Since you have many features available, one part of building the best model will be to select which features to use as input to the classifier. Your initial model used all of the features but it is possible that a better model can 
be built by leaving some of them out.   Test this by building a few models with subsets of the features - how do your models perform? 
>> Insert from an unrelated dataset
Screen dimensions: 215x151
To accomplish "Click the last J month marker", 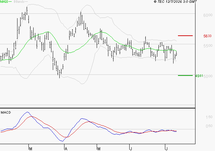I will pyautogui.click(x=166, y=149).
This process can be automated.  The [sklearn RFE function](http://scikit-learn.org/stable/modules/feature_selection.html#recursive-feature-elimination) implements __Recursive Feature Estimation__ which removes 
features one by one, evaluating the model each time and selecting the best model for a target number of features.  Use RFE to select features for a model with 3, 4 and 5 features - can you build a model that is as good or better than your initial model?

In [None]:
feature_cols = np.array(bcancer.columns)[1:-1]
X = imputed_bcancer.drop(['class','sample_code_number'], axis=1)
y = imputed_bcancer['class']
X_train, X_test, y_train, y_test = train_test_split(X, y, test_size=0.2)

In [None]:
cm = [None]*3
estimator = LogisticRegression(C=1e9)

for idx,i in enumerate([3,4,5]):
  selector = RFE(estimator, i)  # select 3 features for us
  selector = selector.fit(X, y)

  supp = selector.get_support()
  print("Selected features:", feature_cols[supp])
  print("Coeffs:", selector.estimator_.coef_)
  # test the model
  predicted = selector.predict(X)
  print("MSE:", mean_squared_error(y, predicted))
  print("R^2:", r2_score(y, predicted))
  print("Accuracy:",accuracy_score(y,predicted))
  cm[idx] = confusion_matrix(y,predicted)
  print("Classification matrix:",cm[idx])
  print("\n")

Selected features: ['uniformity_cell_shape' 'bland_chromatin' 'mitoses']
Coeffs: [[1.11182892 0.74475264 0.75385756]]
MSE: 0.23462088698140202
R^2: 0.7403558680171773
Accuracy: 0.9413447782546495
Classification matrix: [[442  16]
 [ 25 216]]


0 3
1 4
2 5
Selected features: ['clump_thickness' 'uniformity_cell_shape' 'bland_chromatin' 'mitoses']
Coeffs: [[0.55391074 0.84570179 0.69316168 0.72112276]]
MSE: 0.17167381974248927
R^2: 0.8100164887930565
Accuracy: 0.9570815450643777
Classification matrix: [[444  14]
 [ 16 225]]


0 3
1 4
2 5
Selected features: ['clump_thickness' 'uniformity_cell_shape' 'bare_nuclei' 'bland_chromatin'
 'mitoses']
Coeffs: [[0.49594084 0.5359611  0.44753375 0.47950766 0.5482071 ]]
MSE: 0.12589413447782546
R^2: 0.8606787584482415
Accuracy: 0.9685264663805436
Classification matrix: [[448  10]
 [ 12 229]]


0 3
1 4
2 5


## Conclusion

Write a brief conclusion to your experiment.  You might comment on the proportion of __false positive__ and __false negative__ classifications your model makes.  How useful would this model be in a clinical diagnostic setting? 

In [None]:
for i in range(3):
  print("Feature count ",i+3)
  print("FPR: ",cm[i][0][1] / sum(cm[i][0]))
  print("FNR: ",cm[i][1][0] / sum(cm[i][1]))
  print("\n")

Feature count  3
FPR:  0.034934497816593885
FNR:  0.1037344398340249


Feature count  4
FPR:  0.03056768558951965
FNR:  0.06639004149377593


Feature count  5
FPR:  0.021834061135371178
FNR:  0.04979253112033195




The original test model still appears to be better than the feature selected models. From 3 to 5 feature selections, the error rates keep reducing. The accuracy and $R^2$ values appear to increase.